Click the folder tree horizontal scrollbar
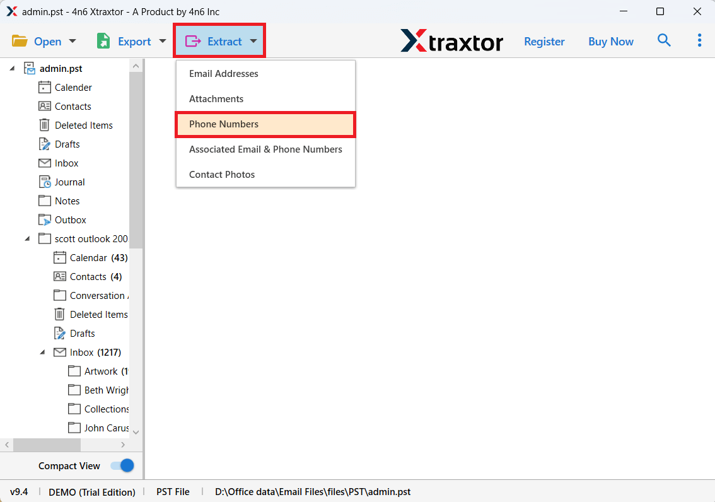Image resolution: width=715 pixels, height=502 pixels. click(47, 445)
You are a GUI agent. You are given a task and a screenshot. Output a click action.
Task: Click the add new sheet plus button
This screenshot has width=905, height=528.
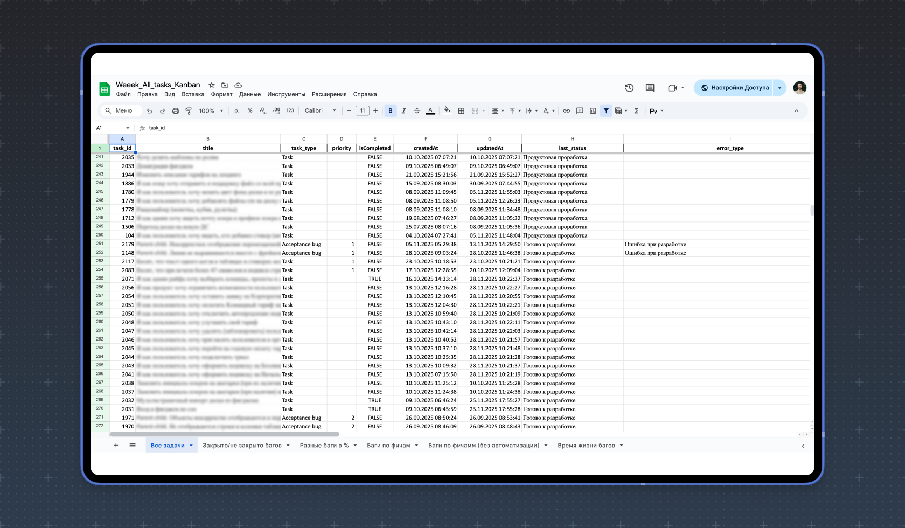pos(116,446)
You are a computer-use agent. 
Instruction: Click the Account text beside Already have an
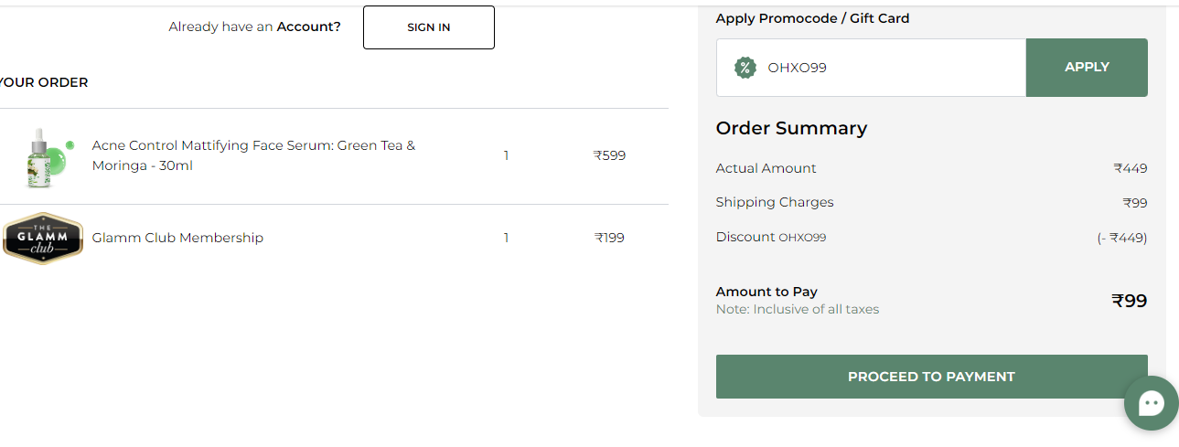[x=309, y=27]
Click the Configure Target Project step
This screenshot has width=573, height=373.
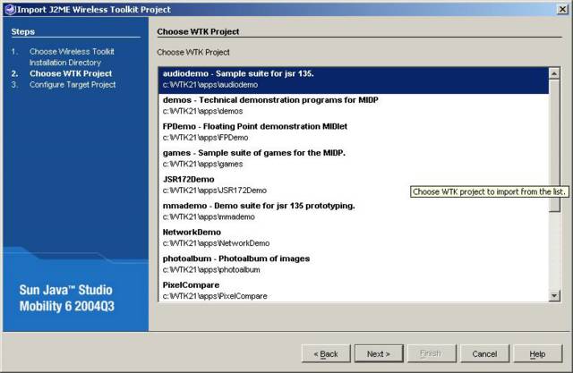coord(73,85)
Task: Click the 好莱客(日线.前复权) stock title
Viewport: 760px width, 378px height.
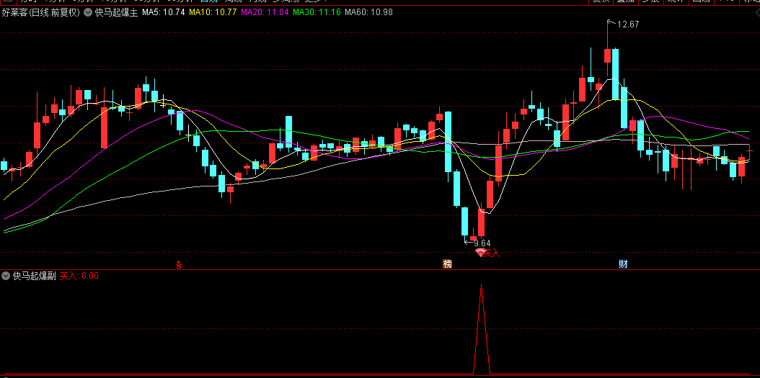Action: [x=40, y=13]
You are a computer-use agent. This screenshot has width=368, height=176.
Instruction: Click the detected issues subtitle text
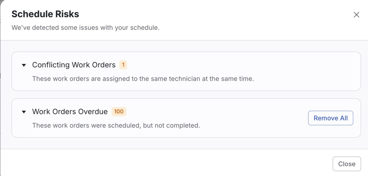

● **Work to be completed**
Could you return every line from the entries above in which the string "computer" occurs?

● **Solution to the problem**
You are a computer-use agent. 
You are a computer-use agent. This screenshot has width=368, height=176.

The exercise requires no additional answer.